═══ Material for the task

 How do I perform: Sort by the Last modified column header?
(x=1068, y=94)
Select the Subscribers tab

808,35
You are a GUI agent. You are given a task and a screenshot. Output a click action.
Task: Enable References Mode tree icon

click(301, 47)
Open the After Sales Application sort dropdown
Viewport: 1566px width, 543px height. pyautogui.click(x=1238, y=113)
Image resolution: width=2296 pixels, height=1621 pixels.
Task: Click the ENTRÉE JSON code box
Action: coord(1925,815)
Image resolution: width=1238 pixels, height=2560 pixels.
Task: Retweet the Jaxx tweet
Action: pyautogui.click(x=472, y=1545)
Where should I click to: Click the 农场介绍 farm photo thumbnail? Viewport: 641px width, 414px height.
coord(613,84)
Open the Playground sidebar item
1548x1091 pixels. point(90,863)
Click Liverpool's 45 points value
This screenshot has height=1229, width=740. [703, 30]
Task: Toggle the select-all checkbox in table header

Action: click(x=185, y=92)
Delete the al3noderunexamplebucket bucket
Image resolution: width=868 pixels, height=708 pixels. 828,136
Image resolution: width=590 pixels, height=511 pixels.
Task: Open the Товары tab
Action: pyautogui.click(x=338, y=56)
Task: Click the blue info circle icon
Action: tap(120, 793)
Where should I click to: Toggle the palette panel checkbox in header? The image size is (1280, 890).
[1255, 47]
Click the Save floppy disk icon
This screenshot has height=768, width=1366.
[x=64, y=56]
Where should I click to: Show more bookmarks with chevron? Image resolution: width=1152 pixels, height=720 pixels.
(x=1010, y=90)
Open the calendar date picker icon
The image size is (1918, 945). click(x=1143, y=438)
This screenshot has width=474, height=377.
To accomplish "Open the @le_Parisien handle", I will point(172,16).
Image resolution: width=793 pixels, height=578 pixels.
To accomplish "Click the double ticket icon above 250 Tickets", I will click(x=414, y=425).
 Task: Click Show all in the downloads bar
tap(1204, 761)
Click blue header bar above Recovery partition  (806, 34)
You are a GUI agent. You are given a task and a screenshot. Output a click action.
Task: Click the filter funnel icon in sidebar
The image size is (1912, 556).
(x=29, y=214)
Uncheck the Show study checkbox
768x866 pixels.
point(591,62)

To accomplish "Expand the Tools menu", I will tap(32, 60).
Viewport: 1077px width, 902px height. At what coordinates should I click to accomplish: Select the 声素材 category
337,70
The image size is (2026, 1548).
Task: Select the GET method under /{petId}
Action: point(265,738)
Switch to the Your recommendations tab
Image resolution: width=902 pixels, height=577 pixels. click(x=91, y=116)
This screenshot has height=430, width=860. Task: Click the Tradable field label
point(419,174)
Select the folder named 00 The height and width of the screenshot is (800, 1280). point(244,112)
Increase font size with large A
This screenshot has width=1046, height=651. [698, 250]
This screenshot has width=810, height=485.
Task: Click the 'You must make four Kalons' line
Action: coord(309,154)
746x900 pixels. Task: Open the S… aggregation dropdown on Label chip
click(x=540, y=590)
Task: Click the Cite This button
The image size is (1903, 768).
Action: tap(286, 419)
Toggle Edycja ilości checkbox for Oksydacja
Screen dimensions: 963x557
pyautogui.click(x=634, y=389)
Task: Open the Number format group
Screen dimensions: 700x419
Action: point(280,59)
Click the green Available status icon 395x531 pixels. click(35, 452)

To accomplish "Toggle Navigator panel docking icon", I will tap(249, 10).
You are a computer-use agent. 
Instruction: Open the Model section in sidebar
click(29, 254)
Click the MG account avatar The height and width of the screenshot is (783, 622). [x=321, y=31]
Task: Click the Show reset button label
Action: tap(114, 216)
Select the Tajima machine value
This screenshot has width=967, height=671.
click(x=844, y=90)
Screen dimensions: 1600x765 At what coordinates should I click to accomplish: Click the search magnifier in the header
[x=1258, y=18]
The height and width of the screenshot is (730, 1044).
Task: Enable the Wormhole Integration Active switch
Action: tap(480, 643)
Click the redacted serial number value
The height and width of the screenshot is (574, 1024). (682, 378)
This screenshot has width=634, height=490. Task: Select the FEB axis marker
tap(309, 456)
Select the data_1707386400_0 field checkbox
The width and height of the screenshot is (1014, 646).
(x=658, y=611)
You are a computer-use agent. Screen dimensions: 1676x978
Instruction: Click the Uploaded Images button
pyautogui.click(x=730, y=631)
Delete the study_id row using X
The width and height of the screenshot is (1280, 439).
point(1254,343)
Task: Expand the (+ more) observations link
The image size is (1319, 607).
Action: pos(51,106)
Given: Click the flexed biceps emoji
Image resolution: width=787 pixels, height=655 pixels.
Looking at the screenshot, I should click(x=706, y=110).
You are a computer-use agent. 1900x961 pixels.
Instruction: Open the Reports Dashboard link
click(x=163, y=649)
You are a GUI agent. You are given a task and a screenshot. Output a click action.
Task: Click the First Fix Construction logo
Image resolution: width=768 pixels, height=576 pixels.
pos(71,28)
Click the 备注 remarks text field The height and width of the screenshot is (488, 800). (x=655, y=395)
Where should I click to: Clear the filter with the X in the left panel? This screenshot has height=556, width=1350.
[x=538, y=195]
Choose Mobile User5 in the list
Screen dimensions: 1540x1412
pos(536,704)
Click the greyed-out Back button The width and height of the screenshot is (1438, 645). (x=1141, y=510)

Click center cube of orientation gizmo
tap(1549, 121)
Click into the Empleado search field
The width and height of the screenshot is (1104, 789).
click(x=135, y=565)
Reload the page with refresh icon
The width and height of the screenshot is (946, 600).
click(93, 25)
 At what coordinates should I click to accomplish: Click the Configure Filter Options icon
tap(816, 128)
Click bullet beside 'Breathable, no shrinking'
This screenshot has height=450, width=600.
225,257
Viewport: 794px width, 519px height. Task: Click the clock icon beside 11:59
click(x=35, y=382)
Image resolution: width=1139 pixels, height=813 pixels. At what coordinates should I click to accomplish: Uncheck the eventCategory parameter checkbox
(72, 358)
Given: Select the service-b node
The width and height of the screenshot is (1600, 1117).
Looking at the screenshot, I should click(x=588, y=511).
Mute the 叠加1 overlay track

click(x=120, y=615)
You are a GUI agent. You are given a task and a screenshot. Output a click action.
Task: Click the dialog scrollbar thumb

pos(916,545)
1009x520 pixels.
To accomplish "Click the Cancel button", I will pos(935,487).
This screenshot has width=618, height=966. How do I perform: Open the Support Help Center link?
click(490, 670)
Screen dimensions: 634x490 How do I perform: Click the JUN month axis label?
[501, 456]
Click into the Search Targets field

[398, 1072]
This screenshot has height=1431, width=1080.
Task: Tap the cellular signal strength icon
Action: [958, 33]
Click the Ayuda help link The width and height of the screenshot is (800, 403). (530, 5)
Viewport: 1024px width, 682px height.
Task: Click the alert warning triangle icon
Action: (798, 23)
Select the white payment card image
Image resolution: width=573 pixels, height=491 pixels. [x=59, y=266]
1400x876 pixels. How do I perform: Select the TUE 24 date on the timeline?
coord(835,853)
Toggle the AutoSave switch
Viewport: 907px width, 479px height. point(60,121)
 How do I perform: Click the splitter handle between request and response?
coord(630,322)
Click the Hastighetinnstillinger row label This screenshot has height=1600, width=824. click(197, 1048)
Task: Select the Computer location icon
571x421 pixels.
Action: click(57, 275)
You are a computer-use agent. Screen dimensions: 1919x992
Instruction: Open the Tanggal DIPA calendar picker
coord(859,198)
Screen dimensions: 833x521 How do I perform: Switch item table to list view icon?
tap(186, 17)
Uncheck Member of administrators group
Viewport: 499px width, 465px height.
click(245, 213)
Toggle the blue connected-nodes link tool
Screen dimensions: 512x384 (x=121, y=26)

══════

Exercise prompt: Write out every entry again, keeping each line exactly the same.

Completed exercise:
 How do I perform: Sort by the Last modified column header?
(x=1068, y=94)
Select the Subscribers tab

808,35
You are a GUI agent. You are given a task and a screenshot. Output a click action.
Task: Enable References Mode tree icon

click(301, 47)
Open the After Sales Application sort dropdown
Viewport: 1566px width, 543px height. pyautogui.click(x=1238, y=113)
Image resolution: width=2296 pixels, height=1621 pixels.
Task: Click the ENTRÉE JSON code box
Action: coord(1925,815)
Image resolution: width=1238 pixels, height=2560 pixels.
Task: Retweet the Jaxx tweet
Action: pyautogui.click(x=472, y=1545)
Where should I click to: Click the 农场介绍 farm photo thumbnail? Viewport: 641px width, 414px height.
coord(613,84)
Open the Playground sidebar item
1548x1091 pixels. point(90,863)
Click Liverpool's 45 points value
This screenshot has height=1229, width=740. [703, 30]
Task: Toggle the select-all checkbox in table header

Action: click(x=185, y=92)
Delete the al3noderunexamplebucket bucket
Image resolution: width=868 pixels, height=708 pixels. 828,136
Image resolution: width=590 pixels, height=511 pixels.
Task: Open the Товары tab
Action: pyautogui.click(x=338, y=56)
Task: Click the blue info circle icon
Action: tap(120, 793)
Where should I click to: Toggle the palette panel checkbox in header? The image size is (1280, 890).
[1255, 47]
Click the Save floppy disk icon
This screenshot has height=768, width=1366.
[x=64, y=56]
Where should I click to: Show more bookmarks with chevron? Image resolution: width=1152 pixels, height=720 pixels.
(x=1010, y=90)
Open the calendar date picker icon
The image size is (1918, 945). click(x=1143, y=438)
This screenshot has width=474, height=377.
To accomplish "Open the @le_Parisien handle", I will point(172,16).
Image resolution: width=793 pixels, height=578 pixels.
To accomplish "Click the double ticket icon above 250 Tickets", I will click(x=414, y=425).
 Task: Click Show all in the downloads bar
tap(1204, 761)
Click blue header bar above Recovery partition  (806, 34)
You are a GUI agent. You are given a task and a screenshot. Output a click action.
Task: Click the filter funnel icon in sidebar
The image size is (1912, 556).
(x=29, y=214)
Uncheck the Show study checkbox
768x866 pixels.
point(591,62)

To accomplish "Expand the Tools menu", I will tap(32, 60).
Viewport: 1077px width, 902px height. At what coordinates should I click to accomplish: Select the 声素材 category
337,70
The image size is (2026, 1548).
Task: Select the GET method under /{petId}
Action: point(265,738)
Switch to the Your recommendations tab
Image resolution: width=902 pixels, height=577 pixels. click(x=91, y=116)
This screenshot has height=430, width=860. Task: Click the Tradable field label
point(419,174)
Select the folder named 00 The height and width of the screenshot is (800, 1280). point(244,112)
Increase font size with large A
This screenshot has width=1046, height=651. [698, 250]
This screenshot has width=810, height=485.
Task: Click the 'You must make four Kalons' line
Action: coord(309,154)
746x900 pixels. Task: Open the S… aggregation dropdown on Label chip
click(x=540, y=590)
Task: Click the Cite This button
The image size is (1903, 768).
Action: tap(286, 419)
Toggle Edycja ilości checkbox for Oksydacja
Screen dimensions: 963x557
pyautogui.click(x=634, y=389)
Task: Open the Number format group
Screen dimensions: 700x419
Action: point(280,59)
Click the green Available status icon 395x531 pixels. click(35, 452)

To accomplish "Toggle Navigator panel docking icon", I will tap(249, 10).
You are a computer-use agent. 
Instruction: Open the Model section in sidebar
click(29, 254)
Click the MG account avatar The height and width of the screenshot is (783, 622). [x=321, y=31]
Task: Click the Show reset button label
Action: tap(114, 216)
Select the Tajima machine value
This screenshot has width=967, height=671.
click(x=844, y=90)
Screen dimensions: 1600x765 At what coordinates should I click to accomplish: Click the search magnifier in the header
[x=1258, y=18]
The height and width of the screenshot is (730, 1044).
Task: Enable the Wormhole Integration Active switch
Action: tap(480, 643)
Click the redacted serial number value
The height and width of the screenshot is (574, 1024). (682, 378)
This screenshot has width=634, height=490. Task: Select the FEB axis marker
tap(309, 456)
Select the data_1707386400_0 field checkbox
The width and height of the screenshot is (1014, 646).
(x=658, y=611)
You are a computer-use agent. Screen dimensions: 1676x978
Instruction: Click the Uploaded Images button
pyautogui.click(x=730, y=631)
Delete the study_id row using X
The width and height of the screenshot is (1280, 439).
point(1254,343)
Task: Expand the (+ more) observations link
The image size is (1319, 607).
Action: pos(51,106)
Given: Click the flexed biceps emoji
Image resolution: width=787 pixels, height=655 pixels.
Looking at the screenshot, I should click(x=706, y=110).
You are a computer-use agent. 1900x961 pixels.
Instruction: Open the Reports Dashboard link
click(x=163, y=649)
You are a GUI agent. You are given a task and a screenshot. Output a click action.
Task: Click the First Fix Construction logo
Image resolution: width=768 pixels, height=576 pixels.
pos(71,28)
Click the 备注 remarks text field The height and width of the screenshot is (488, 800). (x=655, y=395)
Where should I click to: Clear the filter with the X in the left panel? This screenshot has height=556, width=1350.
[x=538, y=195]
Choose Mobile User5 in the list
Screen dimensions: 1540x1412
pos(536,704)
Click the greyed-out Back button The width and height of the screenshot is (1438, 645). (x=1141, y=510)

Click center cube of orientation gizmo
tap(1549, 121)
Click into the Empleado search field
The width and height of the screenshot is (1104, 789).
click(x=135, y=565)
Reload the page with refresh icon
The width and height of the screenshot is (946, 600).
click(93, 25)
 At what coordinates should I click to accomplish: Click the Configure Filter Options icon
tap(816, 128)
Click bullet beside 'Breathable, no shrinking'
This screenshot has height=450, width=600.
225,257
Viewport: 794px width, 519px height. Task: Click the clock icon beside 11:59
click(x=35, y=382)
Image resolution: width=1139 pixels, height=813 pixels. At what coordinates should I click to accomplish: Uncheck the eventCategory parameter checkbox
(72, 358)
Given: Select the service-b node
The width and height of the screenshot is (1600, 1117).
Looking at the screenshot, I should click(x=588, y=511).
Mute the 叠加1 overlay track

click(x=120, y=615)
You are a GUI agent. You are given a task and a screenshot. Output a click action.
Task: Click the dialog scrollbar thumb

pos(916,545)
1009x520 pixels.
To accomplish "Click the Cancel button", I will pos(935,487).
This screenshot has width=618, height=966. How do I perform: Open the Support Help Center link?
click(490, 670)
Screen dimensions: 634x490 How do I perform: Click the JUN month axis label?
[501, 456]
Click into the Search Targets field

[398, 1072]
This screenshot has height=1431, width=1080.
Task: Tap the cellular signal strength icon
Action: [958, 33]
Click the Ayuda help link The width and height of the screenshot is (800, 403). (530, 5)
Viewport: 1024px width, 682px height.
Task: Click the alert warning triangle icon
Action: (798, 23)
Select the white payment card image
Image resolution: width=573 pixels, height=491 pixels. [x=59, y=266]
1400x876 pixels. How do I perform: Select the TUE 24 date on the timeline?
coord(835,853)
Toggle the AutoSave switch
Viewport: 907px width, 479px height. point(60,121)
 How do I perform: Click the splitter handle between request and response?
coord(630,322)
Click the Hastighetinnstillinger row label This screenshot has height=1600, width=824. click(197, 1048)
Task: Select the Computer location icon
571x421 pixels.
Action: click(57, 275)
You are a computer-use agent. Screen dimensions: 1919x992
Instruction: Open the Tanggal DIPA calendar picker
coord(859,198)
Screen dimensions: 833x521 How do I perform: Switch item table to list view icon?
tap(186, 17)
Uncheck Member of administrators group
Viewport: 499px width, 465px height.
click(245, 213)
Toggle the blue connected-nodes link tool
Screen dimensions: 512x384 (x=121, y=26)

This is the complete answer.